El año 2020 será recordado como un año particularmente especial, en el mundo ante la declaración de pandemia,  se adoptaron medidas inéditas, restricciones a nuestros movimientos, prohibiciones de actividades, etc. etc.

La actividad agropecuaria fue declarada esencial desde un primer momento, y nuestro sector tanta veces menospreciado, pudo mostrar sus saberes en muchos de los temas de debates o imposiciones,  que surgieron a partir de la pandemia y en especial de la cuarentena.

El éxodo rural es otra pandemia que sufre nuestro sector, solo con comparar los censos nacionales agropecuarios, podemos ver la desaparición de productores, en especial de los  más chicos, esta despoblación paso ser una ventaja, que garantizaba el distanciamiento social, permitiendo la continuidad de todas las actividades agropecuarias.

Como  otro ejemplo podemos citar como se conocen  las enfermedades que afecta lo que producimos,  esquemas de prevención por  vacunación, desde hace décadas con vacunación se mantiene a raya enfermedades como la aftosa, de la difusión  de otras, de los vectores que la transmiten, el caso del temible HLB en nuestra citricultura,  lo  esparce  una simple chicharrita,  desde hace años nadie puede ingresar a una granja de producción intensiva de aves o cerdos sin autorización y desinfectándose el calzado. 

También es común en el sector el uso de estrictos protocolos, cada aplicación de fitosanitarios, está reglamentado, con recetas agronómicas, que deben cumplir con rigurosas pautas, que además quedan archivadas, para poder ser auditadas en  cualquier momento por las autoridades oficiales.

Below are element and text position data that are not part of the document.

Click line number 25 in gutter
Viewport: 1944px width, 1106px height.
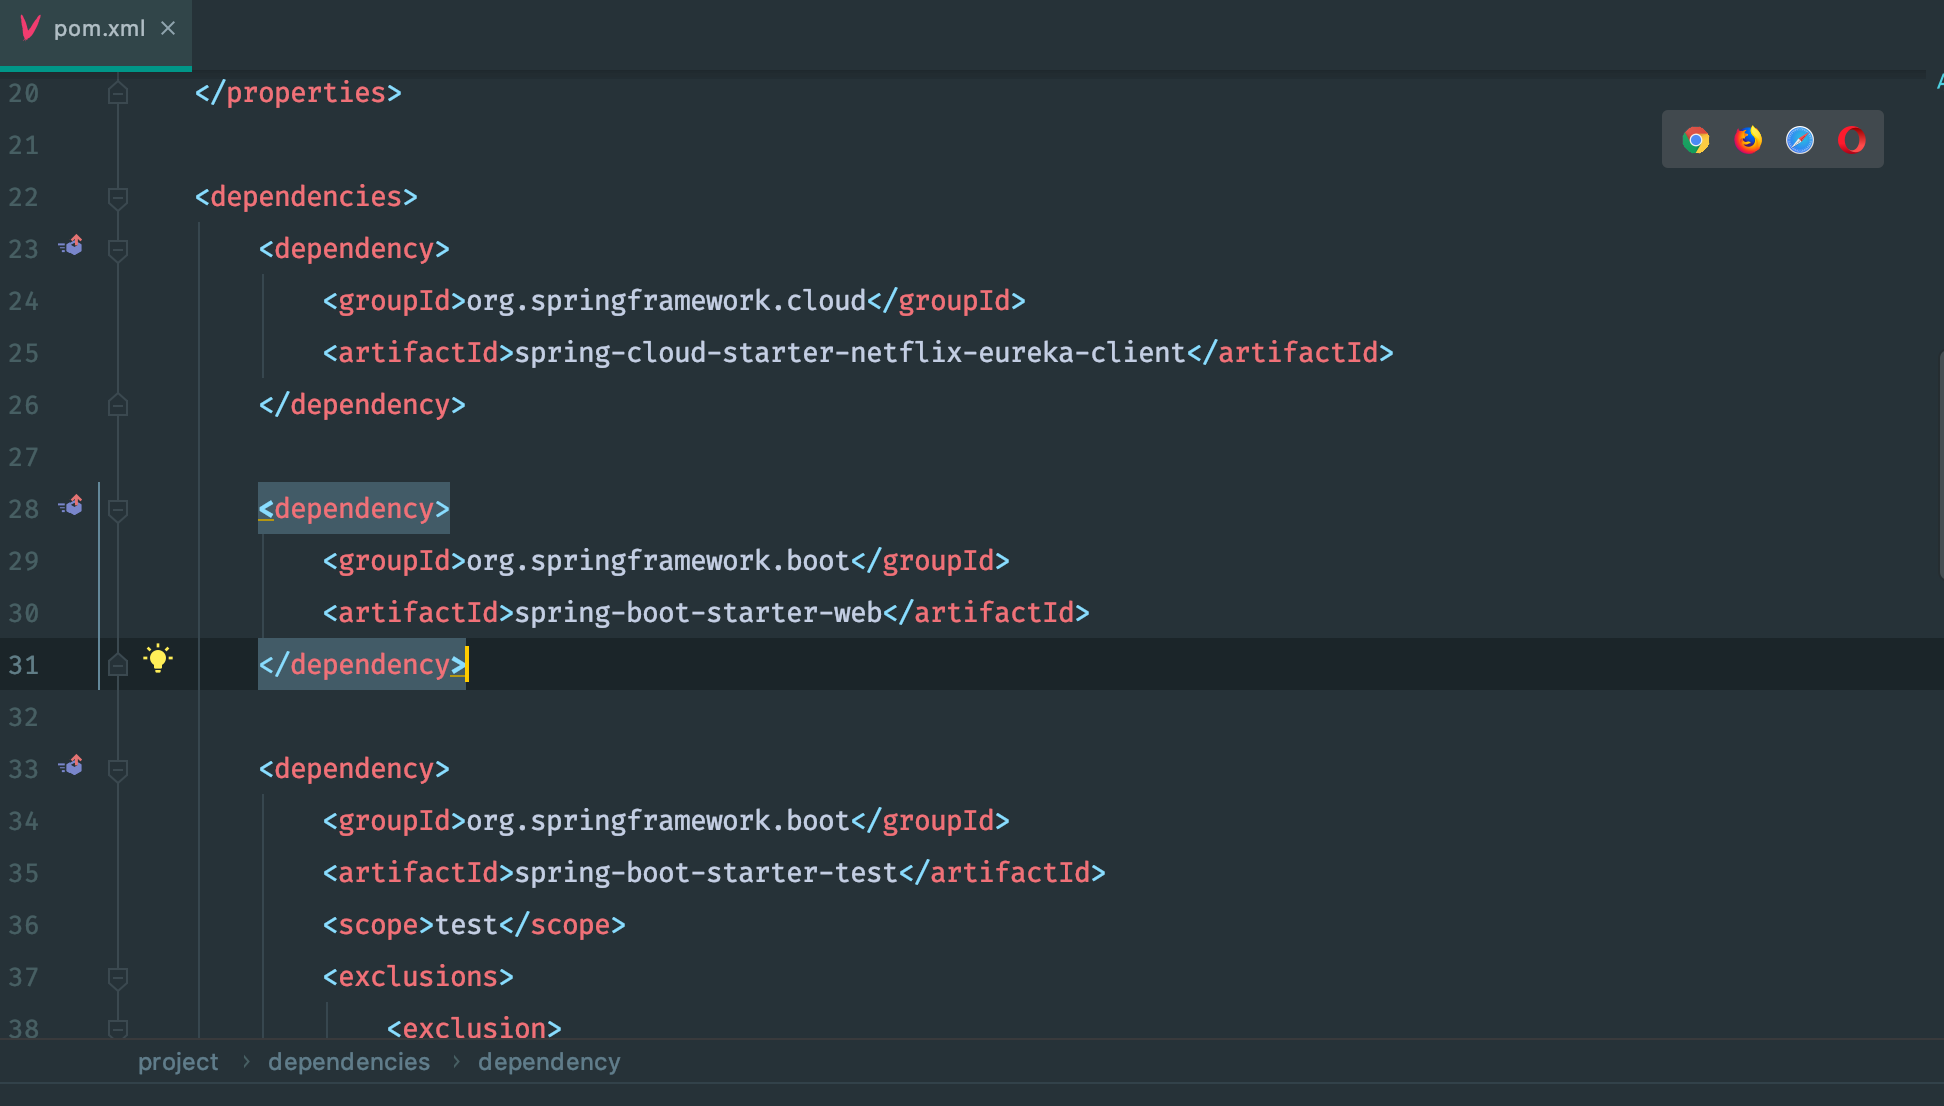click(x=24, y=354)
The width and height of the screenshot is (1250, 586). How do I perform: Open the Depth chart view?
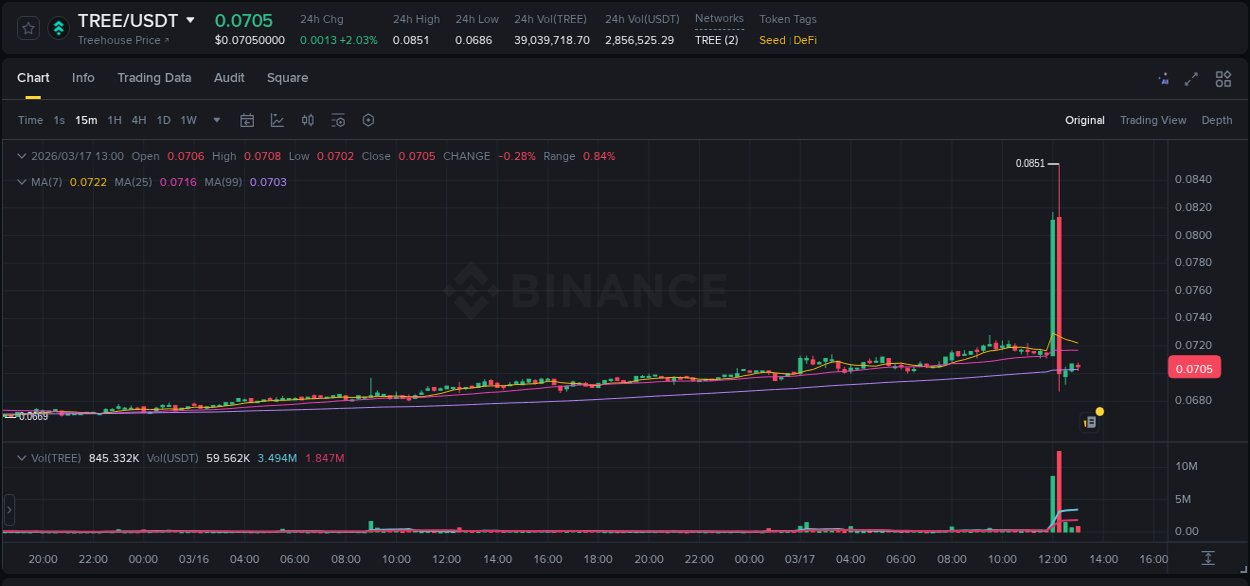click(1216, 120)
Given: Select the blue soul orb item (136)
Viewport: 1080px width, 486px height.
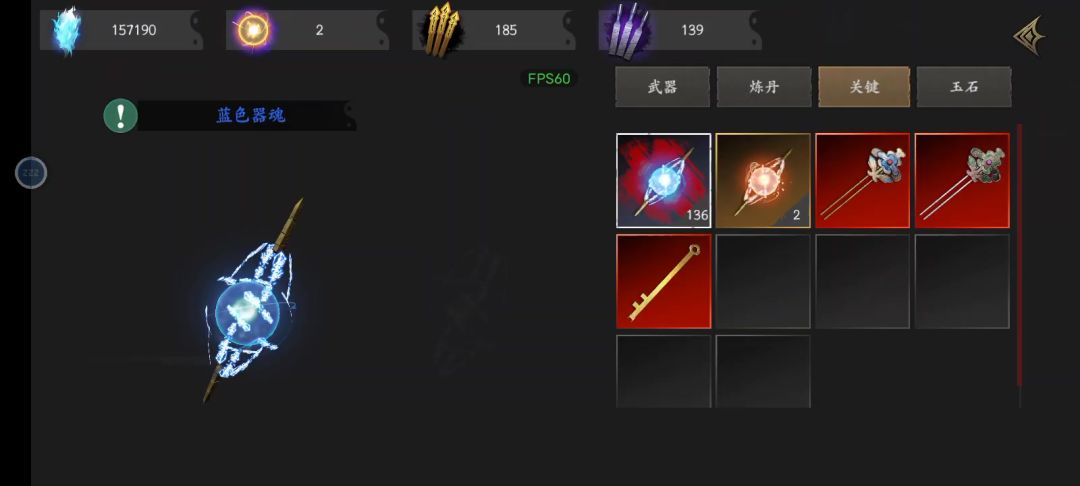Looking at the screenshot, I should point(663,180).
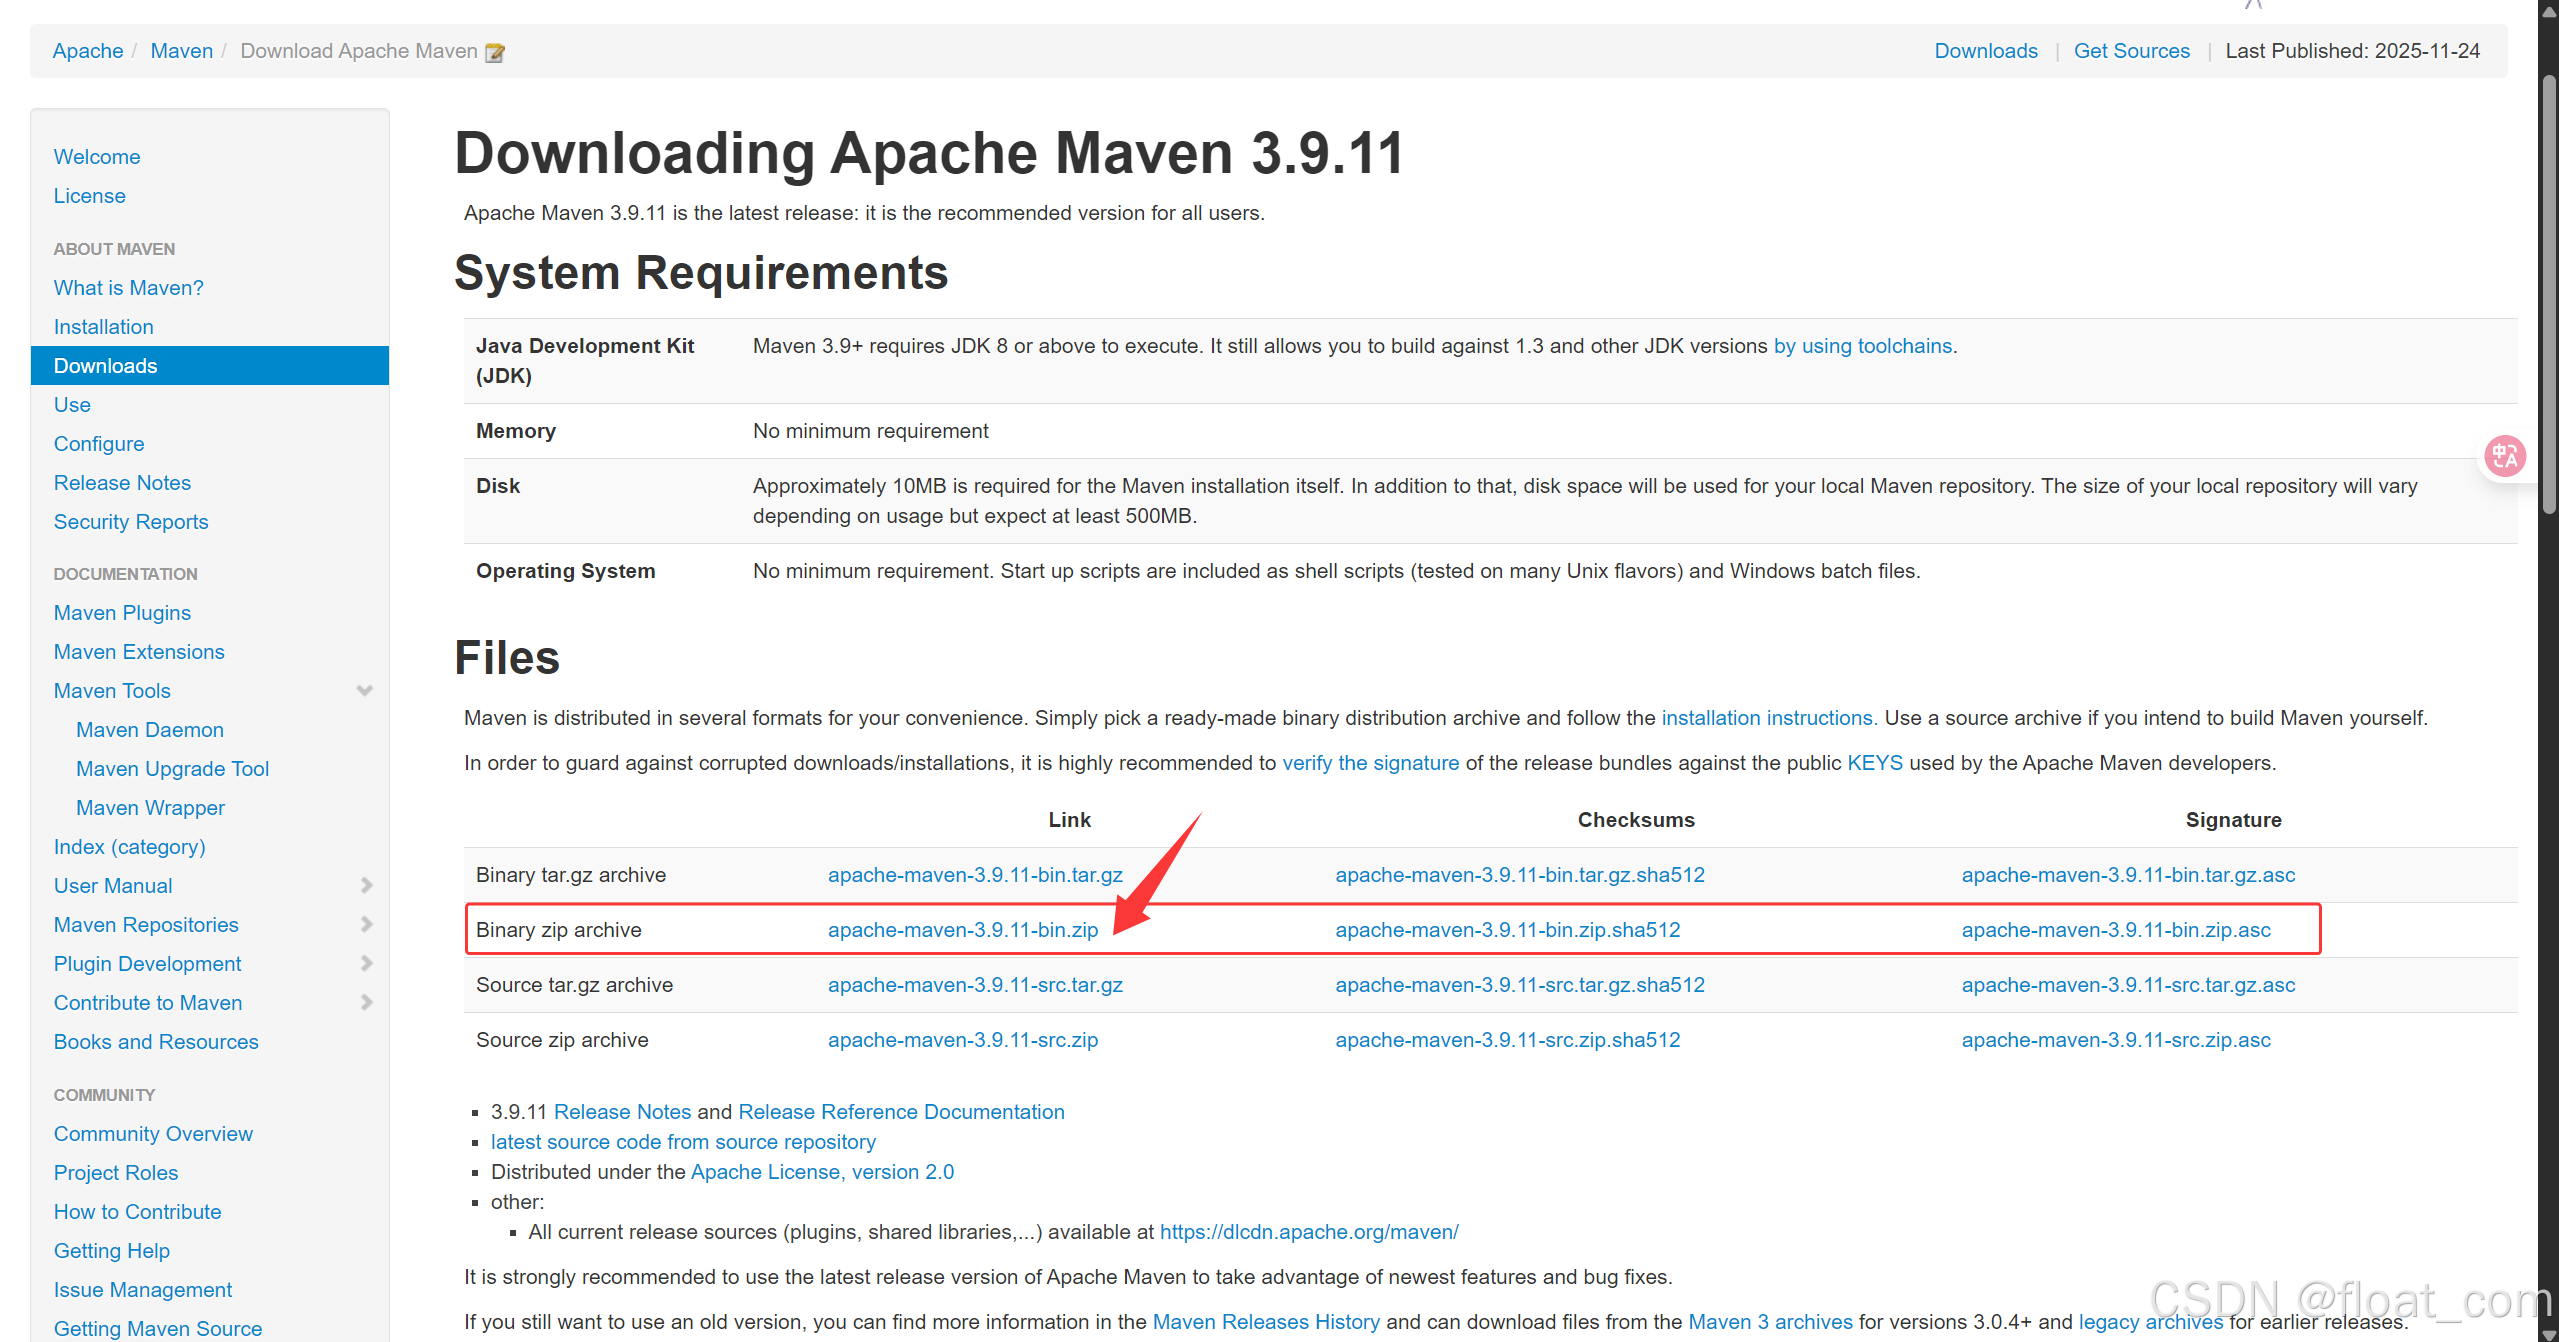Click the floating translate icon
Viewport: 2559px width, 1342px height.
click(x=2505, y=457)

Además si algo quedó en claro es que el sector logro el abastecimiento de los alimentos, sin que falte en la mesa de los entrerrianos o argentinos el plato de comida, todos los días.

Como contraparte surgieron los contrastes de los problemas que históricamente soporta el sector, la carente conectividad hizo que no se lograra un normal dictado de clases, lo que se debería haber hecho  como mínimo luego de las vacaciones invernales, hubiese sido volver a las clases presenciales, en todas las escuelas rurales, de los niveles inicial, primario y secundario. 

La delicada realidad de la economía del País también tuvo en el sector agropecuario el principal oxigenador del ingreso de dólares genuinos, en momentos de zozobra en el sector externo. 

Es tiempo de que quienes gobiernan nuestra provincia, de tener una mirada mucho más comprometida con nuestro sector agropecuario, hay que repasar muchos de los puntos deficitarios que hace décadas se arrastran desde los servicios de salud, educación, seguridad, infraestructura entre otros. 

Es deseable que el 2021 se encamine  a un debate serio de cara a un proyecto de Provincia al 2030, mirando con realismo la situación de atraso que estamos inmersos desde hace décadas, y fijando como meta el desarrollo integral de todos los entrerrianos.